*** Begin section ***

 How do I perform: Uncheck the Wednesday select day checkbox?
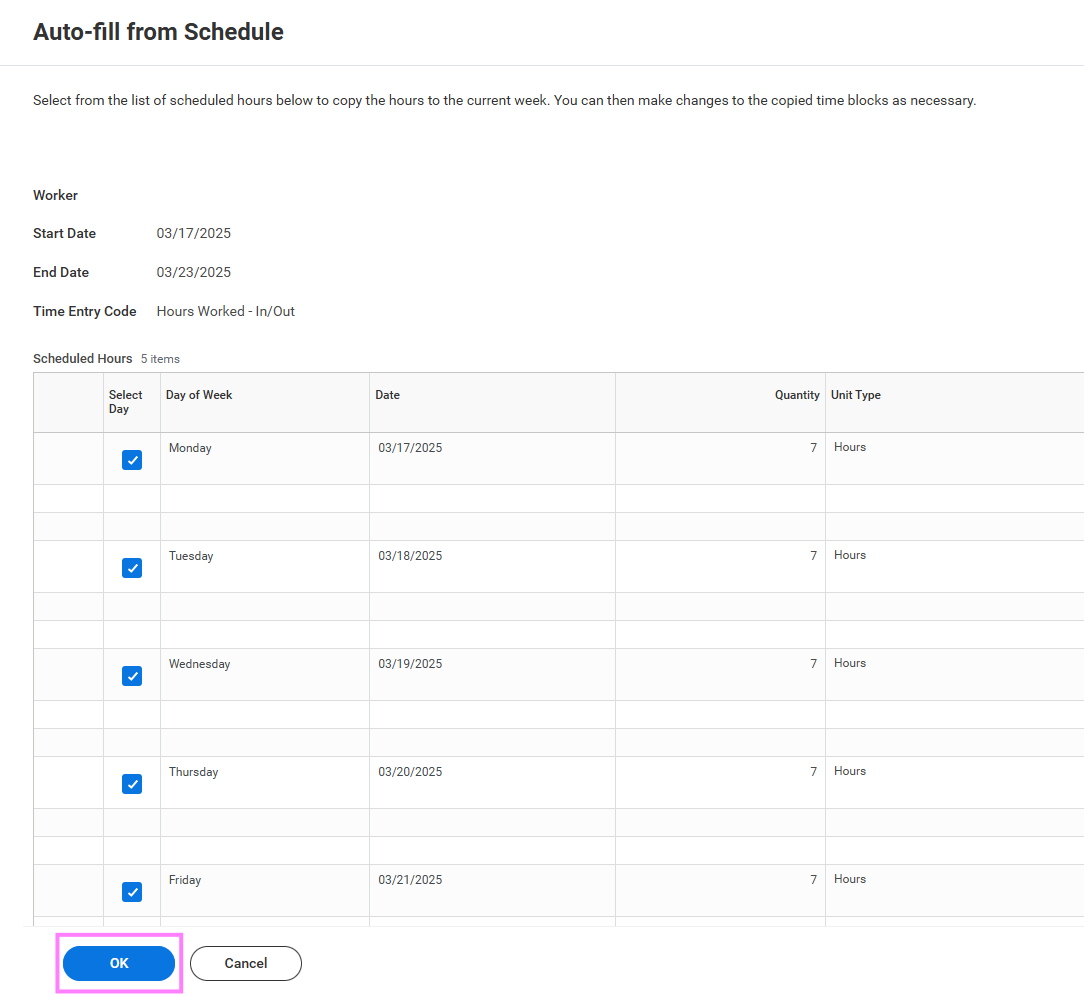pos(132,676)
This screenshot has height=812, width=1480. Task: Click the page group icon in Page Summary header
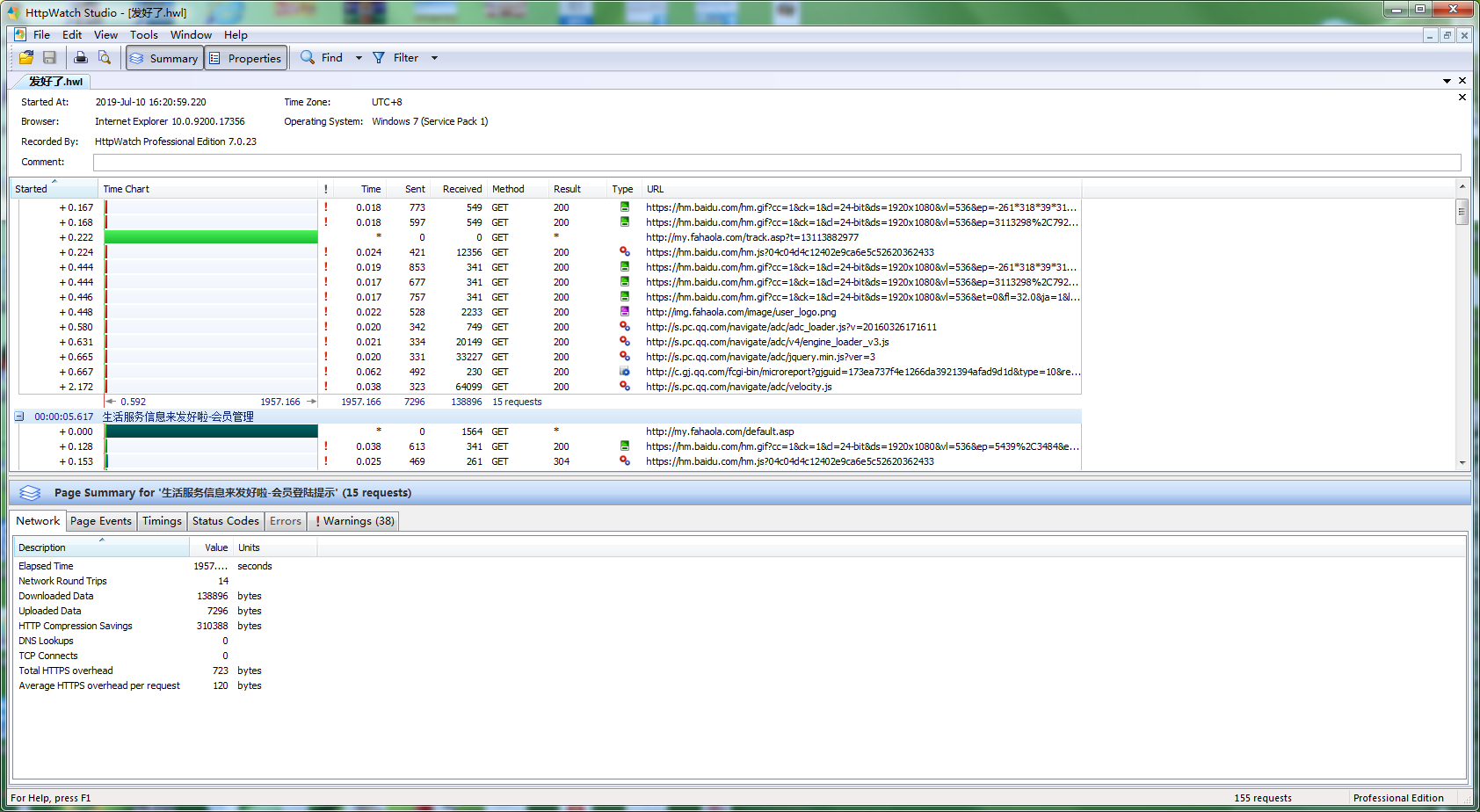[x=30, y=493]
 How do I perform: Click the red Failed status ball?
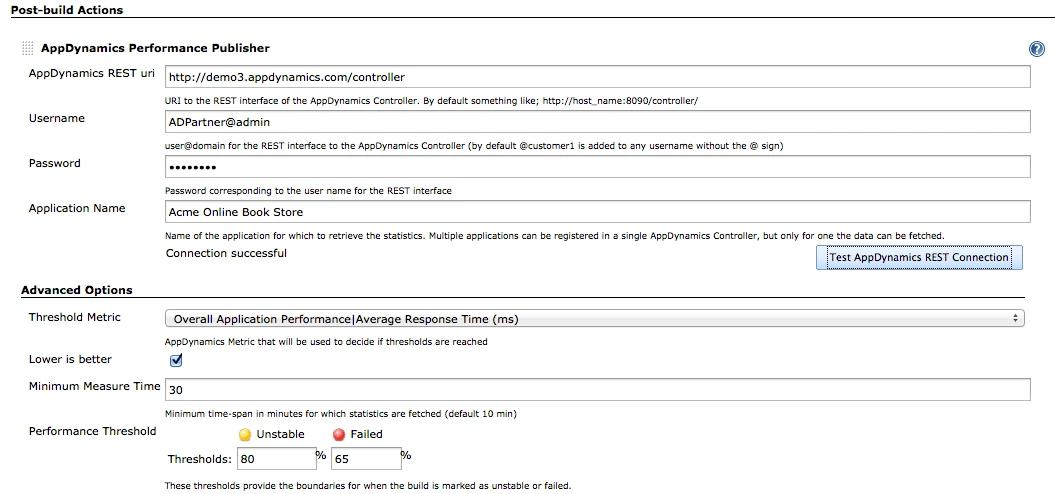[339, 435]
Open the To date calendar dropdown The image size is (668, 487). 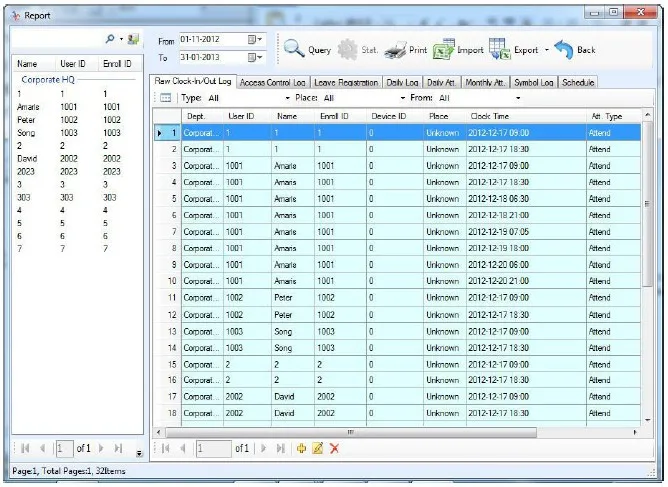coord(255,57)

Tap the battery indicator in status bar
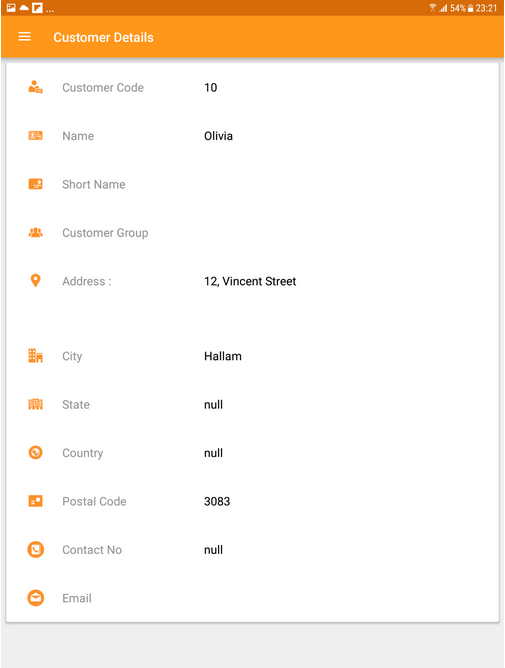click(x=470, y=8)
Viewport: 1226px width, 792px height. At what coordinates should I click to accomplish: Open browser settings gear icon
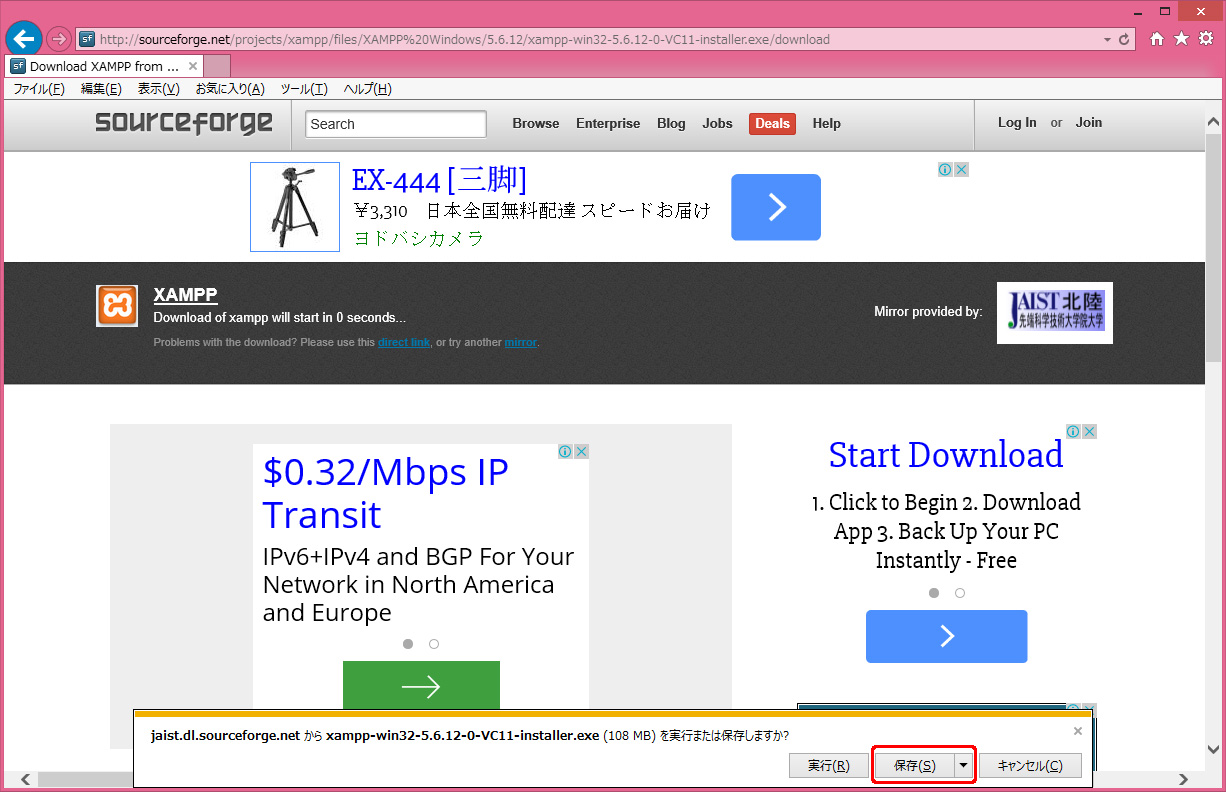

*** End section ***

● **Your task**
Set down exactly, and only, the lines from the one holding "Tap the battery indicator in status bar" to the end of the records above, leaving every picture out.

● **Answer**
Tap the battery indicator in status bar
click(x=470, y=8)
Viewport: 1226px width, 792px height. At what coordinates should I click to accomplish: Open browser settings gear icon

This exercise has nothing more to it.